Comme tout roman de Somoza -et celui-là étant le premier, il a ouvert le bal de la tradition-, l'histoire nous plonge dans une aventure sanglante et énigmatique : Tramaque, étudiant de l'Académie philosophique de Platon, est retrouvé mort à moitié dépecé dans Athènes. Parmi la foule indignée, un seul homme reste stoïque et concentré : Héraclès Pontor, le célèbre déchiffreur d'énigmes. Très rapidement, le lecteur comprend que ce n'est pas seulement pour son lien avec la mère du défunt que ce décès l'interpelle. C'est bien plutôt parce qu'il ne croit pas à l'attaque accidentelle de loups pendant une partie de chasse pour expliquer cette tragédie. C'est également pour cette raison que Diagoras, philosophe et mentor de Tramaque, engage Héraclès pour découvrir le fin mot de l'histoire - histoire qui va décidément rester sanglante et énigmatique jusqu'au bout.

Mais comme tout roman de Somoza, les choses ne s'arrêtent pas là. Il serait bien trop simple de réduire cet ouvrage à un "polar antique" - genre déjà suffisamment original en soi. L'auteur va plus loin et inclu en deuxième lecture l'omniprésence en bas de page d'un traducteur hypnotisé par son travail et progressivement plongé dans une aventure rocambolesque. Je ne vous mentirais pas : cela rend la lecture parfois fastidieuse : certaines notes sont particulièrement longues, il faut donc ensuite revenir en arrière pour reprendre le fil de l'enquête et ainsi de suite. MALGRE TOUT, que cela ne vous décourage pas ! Car comme tout roman de Somoza, je ne peux m'empêcher de refermer le livre en me disant que cet écrivain est fou d'imagination et de génie, que non seulement il parvient à créer des mondes surréalistes et uniques mais qu'en plus, il y distille une érudition étourdissante. Qui peut se targuer, en effet, d'avoir rédiger des livres qui soulèvent des questions cruciales concernant l'art, la philosophie, la poésie, Lovecraft et shakespeare, chaque fois avec brio ?
◇ ◇ ◇ ◇
COURT EXERCICE 1 — Indiquez combien de lignes des entrées contiennent la chaîne « panel ». Donnez uniquement ce nombre.
Le texte et les entrées constituent deux ensembles distincts.
◇ ◇ ◇ ◇
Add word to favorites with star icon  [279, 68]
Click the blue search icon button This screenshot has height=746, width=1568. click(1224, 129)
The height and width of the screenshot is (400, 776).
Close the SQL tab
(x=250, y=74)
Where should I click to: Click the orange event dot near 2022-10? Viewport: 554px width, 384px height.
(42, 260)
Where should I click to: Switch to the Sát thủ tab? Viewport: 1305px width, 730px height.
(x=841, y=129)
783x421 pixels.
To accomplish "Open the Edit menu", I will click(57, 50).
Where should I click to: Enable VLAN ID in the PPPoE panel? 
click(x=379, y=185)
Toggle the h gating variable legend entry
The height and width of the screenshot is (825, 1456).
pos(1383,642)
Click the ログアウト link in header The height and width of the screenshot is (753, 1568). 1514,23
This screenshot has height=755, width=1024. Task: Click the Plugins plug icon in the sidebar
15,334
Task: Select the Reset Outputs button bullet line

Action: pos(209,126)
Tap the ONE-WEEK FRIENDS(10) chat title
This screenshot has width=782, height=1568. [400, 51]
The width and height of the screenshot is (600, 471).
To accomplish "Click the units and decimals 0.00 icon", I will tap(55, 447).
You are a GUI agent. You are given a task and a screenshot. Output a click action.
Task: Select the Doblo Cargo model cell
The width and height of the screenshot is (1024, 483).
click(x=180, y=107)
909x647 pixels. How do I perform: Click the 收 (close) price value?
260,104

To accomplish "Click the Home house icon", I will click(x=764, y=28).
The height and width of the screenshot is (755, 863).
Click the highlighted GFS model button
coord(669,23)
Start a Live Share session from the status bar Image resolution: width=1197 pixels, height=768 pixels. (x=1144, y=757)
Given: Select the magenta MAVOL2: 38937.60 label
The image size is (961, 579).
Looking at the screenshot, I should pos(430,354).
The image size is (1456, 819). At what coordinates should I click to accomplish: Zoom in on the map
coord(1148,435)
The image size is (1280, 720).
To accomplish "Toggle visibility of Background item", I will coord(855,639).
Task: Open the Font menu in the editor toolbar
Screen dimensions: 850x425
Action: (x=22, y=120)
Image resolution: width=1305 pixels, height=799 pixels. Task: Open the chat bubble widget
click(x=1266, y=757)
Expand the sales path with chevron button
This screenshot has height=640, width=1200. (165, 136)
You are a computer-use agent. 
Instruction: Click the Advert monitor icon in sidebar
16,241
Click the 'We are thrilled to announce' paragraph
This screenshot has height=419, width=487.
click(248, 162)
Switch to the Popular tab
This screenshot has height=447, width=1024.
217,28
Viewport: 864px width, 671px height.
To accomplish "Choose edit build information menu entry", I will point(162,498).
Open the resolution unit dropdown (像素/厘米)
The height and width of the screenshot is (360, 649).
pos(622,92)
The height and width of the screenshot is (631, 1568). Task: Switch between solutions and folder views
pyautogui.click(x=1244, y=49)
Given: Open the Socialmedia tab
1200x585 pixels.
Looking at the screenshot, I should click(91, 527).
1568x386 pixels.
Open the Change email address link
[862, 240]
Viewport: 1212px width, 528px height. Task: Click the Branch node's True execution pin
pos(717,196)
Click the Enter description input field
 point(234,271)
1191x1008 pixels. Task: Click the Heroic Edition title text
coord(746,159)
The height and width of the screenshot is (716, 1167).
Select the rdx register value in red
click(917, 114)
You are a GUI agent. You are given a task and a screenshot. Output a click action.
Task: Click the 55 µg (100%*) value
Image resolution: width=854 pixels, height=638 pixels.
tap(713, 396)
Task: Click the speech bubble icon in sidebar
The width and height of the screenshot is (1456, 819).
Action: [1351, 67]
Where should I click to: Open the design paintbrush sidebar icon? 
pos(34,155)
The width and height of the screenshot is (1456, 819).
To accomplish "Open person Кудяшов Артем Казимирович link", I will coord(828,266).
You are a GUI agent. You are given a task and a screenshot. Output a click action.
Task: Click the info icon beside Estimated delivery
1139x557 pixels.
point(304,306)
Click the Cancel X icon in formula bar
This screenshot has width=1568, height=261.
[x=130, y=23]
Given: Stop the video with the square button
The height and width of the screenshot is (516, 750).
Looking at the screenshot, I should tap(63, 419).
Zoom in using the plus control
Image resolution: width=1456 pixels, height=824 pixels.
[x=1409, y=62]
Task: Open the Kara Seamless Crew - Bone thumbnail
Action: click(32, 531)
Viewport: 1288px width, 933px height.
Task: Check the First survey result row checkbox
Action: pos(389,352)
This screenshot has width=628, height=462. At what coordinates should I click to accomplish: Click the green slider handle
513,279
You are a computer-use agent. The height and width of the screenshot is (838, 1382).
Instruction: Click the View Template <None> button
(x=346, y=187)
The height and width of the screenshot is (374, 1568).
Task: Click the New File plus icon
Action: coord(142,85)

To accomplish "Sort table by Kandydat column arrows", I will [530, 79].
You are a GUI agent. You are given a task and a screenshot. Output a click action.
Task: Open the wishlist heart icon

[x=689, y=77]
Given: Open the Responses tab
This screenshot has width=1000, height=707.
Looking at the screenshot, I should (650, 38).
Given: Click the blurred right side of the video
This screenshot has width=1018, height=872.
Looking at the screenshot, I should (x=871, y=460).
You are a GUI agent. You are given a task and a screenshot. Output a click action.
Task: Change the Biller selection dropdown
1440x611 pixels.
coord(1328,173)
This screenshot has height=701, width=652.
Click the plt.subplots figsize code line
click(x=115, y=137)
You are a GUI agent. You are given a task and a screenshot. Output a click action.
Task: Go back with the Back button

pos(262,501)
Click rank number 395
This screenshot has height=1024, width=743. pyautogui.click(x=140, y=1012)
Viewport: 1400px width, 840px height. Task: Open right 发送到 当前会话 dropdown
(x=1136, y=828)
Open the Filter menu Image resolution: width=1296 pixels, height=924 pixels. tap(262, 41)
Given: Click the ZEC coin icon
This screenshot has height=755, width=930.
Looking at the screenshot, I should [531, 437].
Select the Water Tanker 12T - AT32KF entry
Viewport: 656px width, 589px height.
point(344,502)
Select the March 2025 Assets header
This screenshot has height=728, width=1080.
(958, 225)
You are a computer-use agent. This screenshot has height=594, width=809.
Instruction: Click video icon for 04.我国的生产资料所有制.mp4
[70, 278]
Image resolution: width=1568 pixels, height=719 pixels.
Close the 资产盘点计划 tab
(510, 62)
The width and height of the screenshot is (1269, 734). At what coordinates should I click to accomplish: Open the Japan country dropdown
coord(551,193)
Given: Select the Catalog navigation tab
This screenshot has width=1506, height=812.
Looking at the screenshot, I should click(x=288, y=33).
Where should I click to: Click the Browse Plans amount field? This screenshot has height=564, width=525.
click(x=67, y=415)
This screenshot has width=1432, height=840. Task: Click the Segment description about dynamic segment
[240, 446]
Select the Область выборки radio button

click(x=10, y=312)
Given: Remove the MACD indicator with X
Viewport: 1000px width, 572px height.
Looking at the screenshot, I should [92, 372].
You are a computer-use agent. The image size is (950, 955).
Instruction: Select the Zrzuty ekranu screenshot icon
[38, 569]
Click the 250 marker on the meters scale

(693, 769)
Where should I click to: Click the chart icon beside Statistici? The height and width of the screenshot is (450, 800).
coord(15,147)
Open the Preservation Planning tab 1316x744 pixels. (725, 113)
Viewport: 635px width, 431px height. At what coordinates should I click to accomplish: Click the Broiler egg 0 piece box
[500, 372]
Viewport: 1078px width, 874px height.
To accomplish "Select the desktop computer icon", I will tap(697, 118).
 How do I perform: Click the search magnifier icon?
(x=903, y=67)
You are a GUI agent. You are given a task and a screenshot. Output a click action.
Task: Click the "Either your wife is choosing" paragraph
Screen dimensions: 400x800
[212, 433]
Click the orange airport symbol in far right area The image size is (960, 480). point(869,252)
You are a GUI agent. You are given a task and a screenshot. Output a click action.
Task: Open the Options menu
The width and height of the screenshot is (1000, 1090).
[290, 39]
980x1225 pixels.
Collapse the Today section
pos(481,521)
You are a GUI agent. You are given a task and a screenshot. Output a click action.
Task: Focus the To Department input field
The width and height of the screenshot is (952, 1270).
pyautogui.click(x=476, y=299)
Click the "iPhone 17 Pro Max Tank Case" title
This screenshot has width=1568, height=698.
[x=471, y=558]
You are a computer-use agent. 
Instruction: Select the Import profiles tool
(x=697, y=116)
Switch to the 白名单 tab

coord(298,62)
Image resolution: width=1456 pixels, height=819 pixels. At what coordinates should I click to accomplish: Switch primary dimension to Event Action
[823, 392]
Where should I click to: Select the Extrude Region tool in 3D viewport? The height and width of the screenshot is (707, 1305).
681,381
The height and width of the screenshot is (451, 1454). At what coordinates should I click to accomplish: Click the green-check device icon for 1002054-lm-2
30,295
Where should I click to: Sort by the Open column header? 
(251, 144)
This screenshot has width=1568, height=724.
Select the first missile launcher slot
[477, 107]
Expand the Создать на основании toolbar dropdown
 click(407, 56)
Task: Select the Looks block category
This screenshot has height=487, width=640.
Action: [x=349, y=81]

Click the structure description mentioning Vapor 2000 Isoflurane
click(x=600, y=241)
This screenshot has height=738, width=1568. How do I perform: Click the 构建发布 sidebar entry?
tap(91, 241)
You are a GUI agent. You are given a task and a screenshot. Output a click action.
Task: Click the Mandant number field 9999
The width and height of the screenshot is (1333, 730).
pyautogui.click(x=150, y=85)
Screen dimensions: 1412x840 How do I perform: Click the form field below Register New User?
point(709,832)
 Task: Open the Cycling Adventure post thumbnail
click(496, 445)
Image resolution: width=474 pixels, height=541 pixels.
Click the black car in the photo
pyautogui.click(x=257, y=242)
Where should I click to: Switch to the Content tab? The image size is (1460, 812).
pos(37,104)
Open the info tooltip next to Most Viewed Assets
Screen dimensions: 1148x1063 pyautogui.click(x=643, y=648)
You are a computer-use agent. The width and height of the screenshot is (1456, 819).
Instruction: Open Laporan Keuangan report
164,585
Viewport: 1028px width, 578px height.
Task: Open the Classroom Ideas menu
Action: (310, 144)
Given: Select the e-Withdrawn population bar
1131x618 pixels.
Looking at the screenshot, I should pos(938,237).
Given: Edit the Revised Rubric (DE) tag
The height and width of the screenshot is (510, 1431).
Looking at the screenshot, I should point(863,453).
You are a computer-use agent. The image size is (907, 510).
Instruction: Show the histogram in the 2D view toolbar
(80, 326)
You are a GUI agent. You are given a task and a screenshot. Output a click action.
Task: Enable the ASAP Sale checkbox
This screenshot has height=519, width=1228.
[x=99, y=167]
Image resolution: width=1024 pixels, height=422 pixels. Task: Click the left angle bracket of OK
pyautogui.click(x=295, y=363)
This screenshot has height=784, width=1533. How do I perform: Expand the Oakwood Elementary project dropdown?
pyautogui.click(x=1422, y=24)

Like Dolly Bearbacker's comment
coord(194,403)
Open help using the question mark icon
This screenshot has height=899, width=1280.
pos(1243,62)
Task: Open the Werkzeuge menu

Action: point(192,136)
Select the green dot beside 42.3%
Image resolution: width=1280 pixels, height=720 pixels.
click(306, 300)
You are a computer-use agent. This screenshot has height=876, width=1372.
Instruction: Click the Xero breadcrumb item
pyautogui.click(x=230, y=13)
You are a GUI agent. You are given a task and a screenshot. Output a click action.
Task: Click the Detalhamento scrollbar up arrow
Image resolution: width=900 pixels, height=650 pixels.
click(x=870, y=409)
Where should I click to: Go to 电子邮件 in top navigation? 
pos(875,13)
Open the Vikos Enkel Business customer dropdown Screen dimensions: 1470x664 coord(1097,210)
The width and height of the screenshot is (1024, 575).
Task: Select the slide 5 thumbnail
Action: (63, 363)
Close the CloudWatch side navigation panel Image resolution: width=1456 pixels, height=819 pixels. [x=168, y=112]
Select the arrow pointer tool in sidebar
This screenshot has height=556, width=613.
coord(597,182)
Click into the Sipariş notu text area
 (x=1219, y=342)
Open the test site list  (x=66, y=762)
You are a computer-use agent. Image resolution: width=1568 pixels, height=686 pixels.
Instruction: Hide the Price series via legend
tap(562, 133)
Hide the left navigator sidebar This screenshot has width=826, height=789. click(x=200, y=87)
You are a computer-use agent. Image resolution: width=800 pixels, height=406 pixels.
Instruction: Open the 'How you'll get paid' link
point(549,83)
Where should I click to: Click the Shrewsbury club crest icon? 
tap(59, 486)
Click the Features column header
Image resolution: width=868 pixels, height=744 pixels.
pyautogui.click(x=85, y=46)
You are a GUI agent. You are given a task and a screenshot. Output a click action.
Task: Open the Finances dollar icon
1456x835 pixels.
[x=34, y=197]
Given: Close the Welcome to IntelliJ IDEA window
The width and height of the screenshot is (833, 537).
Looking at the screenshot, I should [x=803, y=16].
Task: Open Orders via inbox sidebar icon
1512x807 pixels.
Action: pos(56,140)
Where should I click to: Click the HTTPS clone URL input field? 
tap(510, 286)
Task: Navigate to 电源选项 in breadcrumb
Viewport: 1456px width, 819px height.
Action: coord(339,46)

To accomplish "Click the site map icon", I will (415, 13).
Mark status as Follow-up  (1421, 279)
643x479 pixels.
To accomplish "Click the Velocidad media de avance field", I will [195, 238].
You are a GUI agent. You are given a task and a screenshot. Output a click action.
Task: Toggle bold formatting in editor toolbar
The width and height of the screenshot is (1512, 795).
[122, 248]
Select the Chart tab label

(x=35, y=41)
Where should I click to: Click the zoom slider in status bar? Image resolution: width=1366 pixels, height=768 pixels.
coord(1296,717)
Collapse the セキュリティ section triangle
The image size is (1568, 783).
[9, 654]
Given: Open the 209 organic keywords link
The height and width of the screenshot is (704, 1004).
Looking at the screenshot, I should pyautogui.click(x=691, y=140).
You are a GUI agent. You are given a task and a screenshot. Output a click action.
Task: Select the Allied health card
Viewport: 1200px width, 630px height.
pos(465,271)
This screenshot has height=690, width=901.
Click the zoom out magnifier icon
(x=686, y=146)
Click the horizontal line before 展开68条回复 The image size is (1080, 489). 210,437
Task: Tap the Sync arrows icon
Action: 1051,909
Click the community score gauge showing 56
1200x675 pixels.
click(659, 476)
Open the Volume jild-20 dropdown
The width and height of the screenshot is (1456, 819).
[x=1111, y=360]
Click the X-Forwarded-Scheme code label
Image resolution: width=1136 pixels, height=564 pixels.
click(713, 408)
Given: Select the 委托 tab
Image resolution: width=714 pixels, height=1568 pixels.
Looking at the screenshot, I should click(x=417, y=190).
◇ ◇ ◇ ◇
COURT EXERCICE 2 — Résumez le texte en deux phrases, s'il vous plaît.

RÉPONSE À L'EXERCICE 1 — 2

RÉPONSE À L'EXERCICE 2 — Dans ce premier roman de Somoza, Tramaque, étudiant de l'Académie de Platon, est retrouvé mort à moitié dépecé dans Athènes, et son mentor Diagoras engage le déchiffreur d'énigmes Héraclès Pontor, qui ne croit pas à une attaque accidentelle de loups. L'ouvrage ajoute en bas de page un traducteur progressivement plongé dans une aventure rocambolesque, ce qui rend parfois la lecture fastidieuse, mais l'auteur y fait preuve d'imagination, de génie et d'une érudition étourdissante.